February 1, 2022
Brown Fat: The Fireplace in Your Body
Brown adipose tissue — aka brown fat or BAT — is the kind of fat that you want on your body because it helps maintain body temperature. Zhiqiang Lin, Ph.D. is an assistant professor at the Masonic Medical Research Institute (MMRI) in Utica, New York. The goal of the “Lin Lab” is to study the genetic programs that control brown fat growth and function.
“Brown fat refers to brown adipose tissue that consumes fatty acids for heat production,” says Lin, who helped develop new technology for studying brown fat. “Compared to white fat (white adipose tissue), brown fat cells have more mitochondria and less lipid contents. Brown fat serves as a fireplace in our body to keep us warm.”
Brown fat transfers energy from food into heat, which is why it plays an important part in keeping our bodies warm.
Some scientists argue that brown fat evolved early on in mammals, and helped give us a leg up from other species. Human babies are born with a lot of brown fat, to protect them from cold at birth, but it’s cold stress that builds up BAT in adults.
“Regular cold stress may increase innervation in brown fat and skeletal muscles,” Lin explains. “Therefore, individuals regularly exposed to cold (such as winter swimmers) have higher heat generation efficiency than normal healthy individuals.”

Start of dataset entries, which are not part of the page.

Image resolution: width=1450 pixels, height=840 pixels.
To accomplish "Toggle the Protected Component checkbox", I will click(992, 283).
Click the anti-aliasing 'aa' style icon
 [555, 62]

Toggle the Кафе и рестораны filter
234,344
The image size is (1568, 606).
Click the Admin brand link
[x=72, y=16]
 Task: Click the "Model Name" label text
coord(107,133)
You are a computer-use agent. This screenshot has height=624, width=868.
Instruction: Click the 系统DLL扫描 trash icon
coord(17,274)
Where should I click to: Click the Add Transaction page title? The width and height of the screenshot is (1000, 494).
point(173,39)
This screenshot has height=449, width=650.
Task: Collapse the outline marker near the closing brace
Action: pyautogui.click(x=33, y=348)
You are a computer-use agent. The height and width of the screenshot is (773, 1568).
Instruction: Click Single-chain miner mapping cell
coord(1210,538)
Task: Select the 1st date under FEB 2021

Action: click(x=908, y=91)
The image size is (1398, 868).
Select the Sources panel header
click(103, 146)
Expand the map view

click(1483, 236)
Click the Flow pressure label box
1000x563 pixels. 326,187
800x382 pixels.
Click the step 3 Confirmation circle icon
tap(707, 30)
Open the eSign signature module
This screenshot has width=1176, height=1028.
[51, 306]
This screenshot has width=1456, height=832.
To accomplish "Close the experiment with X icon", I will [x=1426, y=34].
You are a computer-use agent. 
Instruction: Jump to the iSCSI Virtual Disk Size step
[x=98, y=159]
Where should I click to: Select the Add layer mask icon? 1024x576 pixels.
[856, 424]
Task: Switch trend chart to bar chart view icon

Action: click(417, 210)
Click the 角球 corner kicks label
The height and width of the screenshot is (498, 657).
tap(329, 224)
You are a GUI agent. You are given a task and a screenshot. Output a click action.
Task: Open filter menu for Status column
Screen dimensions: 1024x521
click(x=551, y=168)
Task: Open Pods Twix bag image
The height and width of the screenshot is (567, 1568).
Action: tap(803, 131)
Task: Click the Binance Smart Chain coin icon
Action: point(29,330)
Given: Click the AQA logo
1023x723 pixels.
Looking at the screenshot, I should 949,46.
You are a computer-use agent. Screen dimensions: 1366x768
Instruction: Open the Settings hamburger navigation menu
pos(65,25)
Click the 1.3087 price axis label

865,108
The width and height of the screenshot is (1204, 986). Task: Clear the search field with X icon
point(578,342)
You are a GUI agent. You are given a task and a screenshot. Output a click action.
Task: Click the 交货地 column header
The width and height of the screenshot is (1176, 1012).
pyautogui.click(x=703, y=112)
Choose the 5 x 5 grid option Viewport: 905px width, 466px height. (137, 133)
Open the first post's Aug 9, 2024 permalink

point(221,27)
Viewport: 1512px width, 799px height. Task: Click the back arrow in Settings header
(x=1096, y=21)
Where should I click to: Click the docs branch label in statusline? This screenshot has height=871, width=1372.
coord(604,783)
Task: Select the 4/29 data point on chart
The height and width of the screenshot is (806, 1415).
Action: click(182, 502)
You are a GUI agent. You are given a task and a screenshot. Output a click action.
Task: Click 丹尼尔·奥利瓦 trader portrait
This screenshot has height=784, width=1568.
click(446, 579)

Not only does brown fat help keep people exposed to cold stress warmer, but recent studies also suggest it plays a role in maintaining our metabolic homeostasis, which can protect us from metabolic diseases, like Type 2 diabetes, obesity and cardiovascular diseases, Lin explains.
“During cold exposure, nerves under the skin transduce a cold signal to the brain, which then sends out signals to brown fat or skeletal muscle to generate heat,” he says. “Therefore, regular cold exposure potentially increases calorie consumption and may be beneficial for preventing obesity.”